| Written tasks |
- A) In the fuel cell passage, what do the first and second energy storage systems reduce?
- B) Reproduce part of the fuel cell passage word for word, starting at the words "In one embodiment, the" and stopping after "a DC-coupled system.".

| Text segment |
((

Returning to FIG. 3, the first energy storage system 18 and the second energy storage system 20 are energy or power storage systems that are used to reduce the magnitude of power swings that the fuel cell power system 16 experiences. The first energy storage system 18 and the second energy storage system 20 act as power buffers that store excess power for supply to the power bus 15 when load power (e.g., power consumption of the primary load connected to the load interface converter 26) is lower than an intended power level of the fuel cell power system 16. In addition, the first energy storage system 18 and/or the second energy storage system 20 provide power to the power bus 15 when there is a shortage of power on the power bus 15 (e.g., load power is more than the power output of the fuel cell power system 16). Although two energy storage systems are shown in FIG. 3, the system 14 may include any number of energy storage systems. Various operation methods for the first energy storage system 18 and the second energy storage system 20 will be discussed in further detail below.

In one embodiment, the fuel cell power system 16, the first energy storage system 18, and the second energy storage system 20 are integrated at a DC level, thus making the power bus 15 a DC power bus and the system 14 a DC-coupled system.

))

| Entries |

((

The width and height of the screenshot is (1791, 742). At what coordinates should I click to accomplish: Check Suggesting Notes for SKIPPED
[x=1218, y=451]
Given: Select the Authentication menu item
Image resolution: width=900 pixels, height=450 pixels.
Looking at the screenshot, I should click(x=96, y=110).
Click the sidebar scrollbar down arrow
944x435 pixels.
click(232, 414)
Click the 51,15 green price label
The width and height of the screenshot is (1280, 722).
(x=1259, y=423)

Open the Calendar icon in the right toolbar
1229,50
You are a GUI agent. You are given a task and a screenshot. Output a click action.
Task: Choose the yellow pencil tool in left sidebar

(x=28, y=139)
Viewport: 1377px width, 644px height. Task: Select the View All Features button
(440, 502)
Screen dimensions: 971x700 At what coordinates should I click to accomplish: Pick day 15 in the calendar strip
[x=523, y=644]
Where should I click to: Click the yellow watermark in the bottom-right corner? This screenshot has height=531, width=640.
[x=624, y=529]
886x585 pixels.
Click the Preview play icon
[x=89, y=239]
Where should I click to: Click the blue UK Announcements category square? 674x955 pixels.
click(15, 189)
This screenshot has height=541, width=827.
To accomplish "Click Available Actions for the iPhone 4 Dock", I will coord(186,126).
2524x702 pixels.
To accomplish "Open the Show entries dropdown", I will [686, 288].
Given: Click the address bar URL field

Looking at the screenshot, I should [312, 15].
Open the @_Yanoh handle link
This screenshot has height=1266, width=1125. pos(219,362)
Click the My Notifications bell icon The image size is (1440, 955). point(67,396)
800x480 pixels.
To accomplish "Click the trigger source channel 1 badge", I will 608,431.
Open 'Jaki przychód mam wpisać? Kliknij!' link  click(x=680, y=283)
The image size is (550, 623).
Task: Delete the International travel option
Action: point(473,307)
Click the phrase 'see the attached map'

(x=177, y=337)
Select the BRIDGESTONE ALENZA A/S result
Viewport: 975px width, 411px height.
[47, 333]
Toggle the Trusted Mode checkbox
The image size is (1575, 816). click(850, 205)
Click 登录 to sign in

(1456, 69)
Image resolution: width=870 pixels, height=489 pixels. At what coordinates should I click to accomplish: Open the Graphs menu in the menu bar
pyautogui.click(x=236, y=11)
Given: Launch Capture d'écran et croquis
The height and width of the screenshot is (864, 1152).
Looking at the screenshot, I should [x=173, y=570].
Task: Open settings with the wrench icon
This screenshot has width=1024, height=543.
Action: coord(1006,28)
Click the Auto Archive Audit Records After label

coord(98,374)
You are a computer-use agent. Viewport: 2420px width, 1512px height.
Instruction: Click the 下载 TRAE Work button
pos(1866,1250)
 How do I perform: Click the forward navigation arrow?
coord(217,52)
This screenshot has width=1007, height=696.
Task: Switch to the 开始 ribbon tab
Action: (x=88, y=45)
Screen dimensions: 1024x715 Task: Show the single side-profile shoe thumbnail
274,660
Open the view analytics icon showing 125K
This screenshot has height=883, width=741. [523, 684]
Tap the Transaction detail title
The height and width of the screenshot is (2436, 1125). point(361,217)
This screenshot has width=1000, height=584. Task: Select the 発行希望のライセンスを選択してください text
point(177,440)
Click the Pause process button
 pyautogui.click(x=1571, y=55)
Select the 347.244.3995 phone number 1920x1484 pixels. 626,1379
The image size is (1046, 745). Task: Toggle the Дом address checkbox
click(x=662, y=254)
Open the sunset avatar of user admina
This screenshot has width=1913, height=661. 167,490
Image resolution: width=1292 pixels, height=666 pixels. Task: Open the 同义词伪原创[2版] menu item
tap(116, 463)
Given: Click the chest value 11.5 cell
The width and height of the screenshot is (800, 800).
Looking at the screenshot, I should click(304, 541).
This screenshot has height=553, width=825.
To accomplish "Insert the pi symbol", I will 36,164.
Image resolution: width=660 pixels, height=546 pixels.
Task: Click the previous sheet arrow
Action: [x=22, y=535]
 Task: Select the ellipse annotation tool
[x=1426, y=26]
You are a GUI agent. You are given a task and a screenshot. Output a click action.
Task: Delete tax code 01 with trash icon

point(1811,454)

))

| Outputs in order |
- A) They reduce the magnitude of power swings that the fuel cell power system 16 experiences.

- B)
In one embodiment, the fuel cell power system 16, the first energy storage system 18, and the second energy storage system 20 are integrated at a DC level, thus making the power bus 15 a DC power bus and the system 14 a DC-coupled system.